Cooling both his brow and his riotous male urges in a roadside cave during a rest-stop, Dudley stumbles across a much-needed plot device in the form of some long lost Biblical scrolls that purport to tell the gospel truth about the life and times of Herschel, a contemporary of Moses, and who was in fact the real mover and shaker of the Exodus - the Maurice Gibb to Moses’ barnstorming Barry; the Radar to his Hawkeye; the Starscream to his Optimus Prime. Cue the screen going all wibbly as we are mercilessly transported to the reed-lined banks of the Nile in time to see Herschel’s bulrush baby-barge nudged off-course by Sweet Baby Moses. Narrowly thereby denied the Princedom of Egypt, our boy is instead salvaged by – and you’ll like this - the wife of Pharaoh’s chief idol-maker.
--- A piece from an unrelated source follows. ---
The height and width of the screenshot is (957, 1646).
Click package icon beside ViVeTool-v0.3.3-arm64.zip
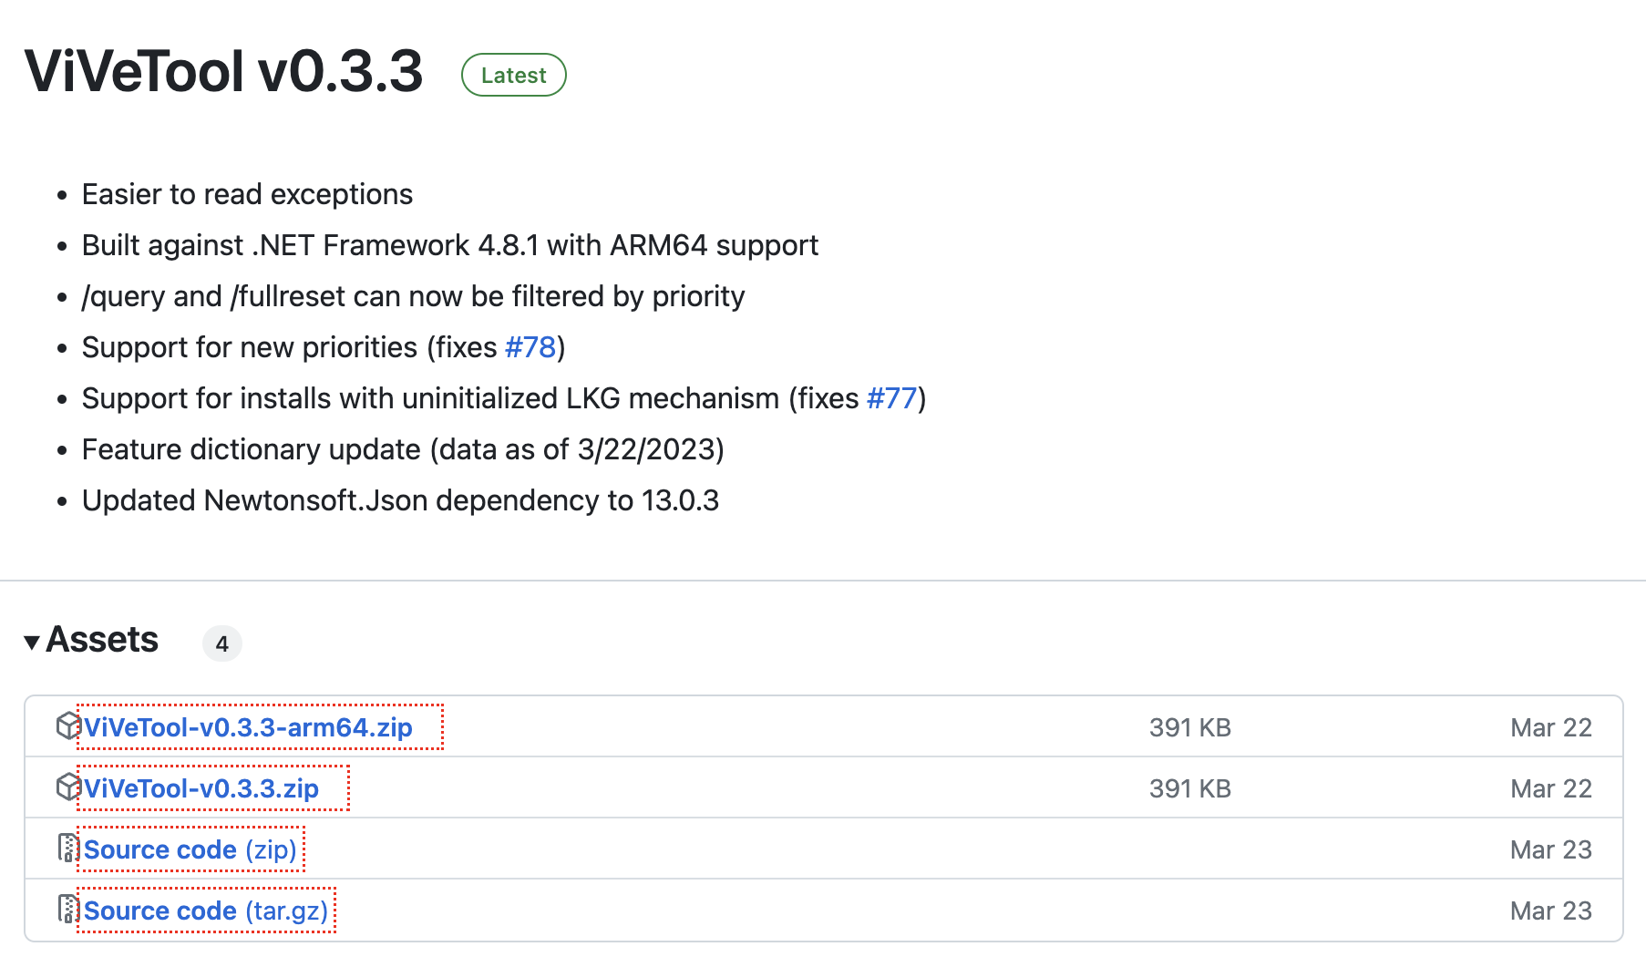click(x=68, y=726)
We next encounter Hersh in his adopted father’s workshop, where he’s busy seeing out the apprenticeship that has taken him well into early middle-age by knocking out three-breasted Nubian fertility statues and prototype gnomes to the carriage trade of Egyptian society. Eventually banished for reasons that we missed out on due to a liquor run, Herschel is at last set free to wander around the place bumping into every single third-banana of late-seventies American comedy as his path repeatedly criss-crosses with that of Moses and we are left to drunkenly ponder what Peter Cook would make of all this.
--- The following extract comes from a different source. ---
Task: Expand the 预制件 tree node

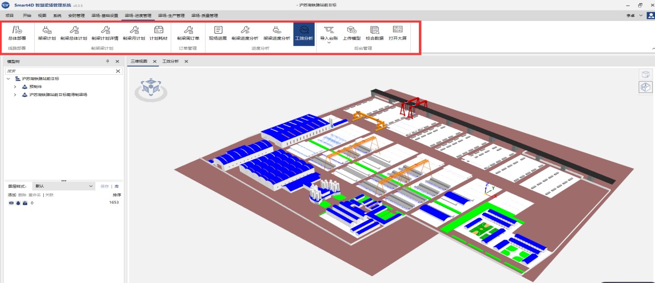Action: (16, 86)

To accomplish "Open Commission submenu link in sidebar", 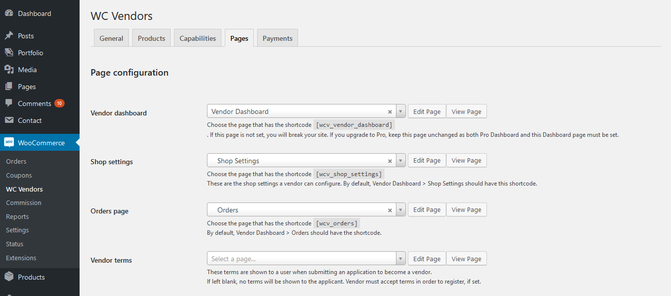I will (23, 203).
'We are miserable sinners..'
Dunderpated, bothersome and with an LPM (laugh per minute) count lost somewhere on the barren plains between Shoah and Showgirls, Wholly Moses! is like being consigned to forty years wandering the desert with only the New Jerusalem of the end credits as reward; a Canaan which after about an hour is so remote and ineffable to those jejune and sandblasted souls of us who have struggled so far; so impossibly distant for limbs now sagging like the grotesque extrusions of cruelly buckled dollies, that, though we have been to the mountaintop and glimpsed the fertile valleys of Abraham’s heaving Bosom, that we might not get there with you…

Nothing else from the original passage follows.